Affiliations: Department of Immunology, Faculty of Medicine, The University of Manitoba, Winnipeg, Canada | Department of Physiology, Free University of Aguascalientes, Aguascalientes, Mexico | Department Bioquímica. ESM. IPN. México | Department of Pathology, St. Michael's Hospital, University of Toronto, Toronto, Canada
Note:  Correspondence to: Dr. Istvan Berczi, Department of Immunology, Faculty of Medicine, The University of Manitoba, Winnipeg, Canada, Department of Physiology, Free University of Aguascalientes, Aguascalientes, Mexico. E-mail: [email protected]

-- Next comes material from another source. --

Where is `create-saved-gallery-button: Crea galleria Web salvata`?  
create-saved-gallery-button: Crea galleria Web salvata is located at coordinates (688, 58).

Abstract: Growth hormone and prolactin maintain adaptive immunity, which incudes cell mediated immunity, antibody- and autoimmune reactions, maintain thymus and bone marrow function. Insulin like growth factor-1 participate in the regulatory action of growth hormone and prolactin. The hypothalamus-pituitary-adrenal axis stimulates innate immunity and suppresses adaptive immunity. Dopamine also inhibits adaptive immunity and regulates innate immunity. Catecholamine's and corticosteroids support innate immunity and stimulate suppressor-regulatory T cells, which inhibit adaptive immunity. Adrenalectomy sensitized mice to Lipid A, which was mediated by exaggerated production of tumor necrosis factor-alpha, due to the lack of functional hypothalamic pituitary adrenal axis. Growth and lactogenic hormones share signal transduction pathways with type I (gamma-c) cytokines. This indicates functional overlap. The hypothalamic pituitary adrenal axis produces glucocorticoids, which stimulate innate immunity, and play a primary role during the acute phase response. Vasopressin supports the acute phase response, maintains chronic inflammatory reactions and coordinates heeling. Vasopressin maintains immunocompetence during homeostasis as it stimulates the hypothalamus-pituitary-adrenal axis and also prolactin. Vasopressin stimulates innate immune cytokine production. Oxytocin is immunoregulatory. Thyroidectomy in rats suppresses immune function and thyroxin releases growth hormone and prolactin from transplanted pituitary grafts in rats and also restores immunocompetence. This indicates that thyroxin is an indirect immunoregulator. The growth hormone secretagouge, ghrelin, is immunoregulatory. Dopamine is a neurotransmitter and immunoregulator. Dopamine has a role in normal immune function and in stress, inflammatory diseases, schizophrenia, Parkinson disease, Tourette syndrome, Lupus, Multiple Sclerosis, AIDS, and generalized anxiety syndrome.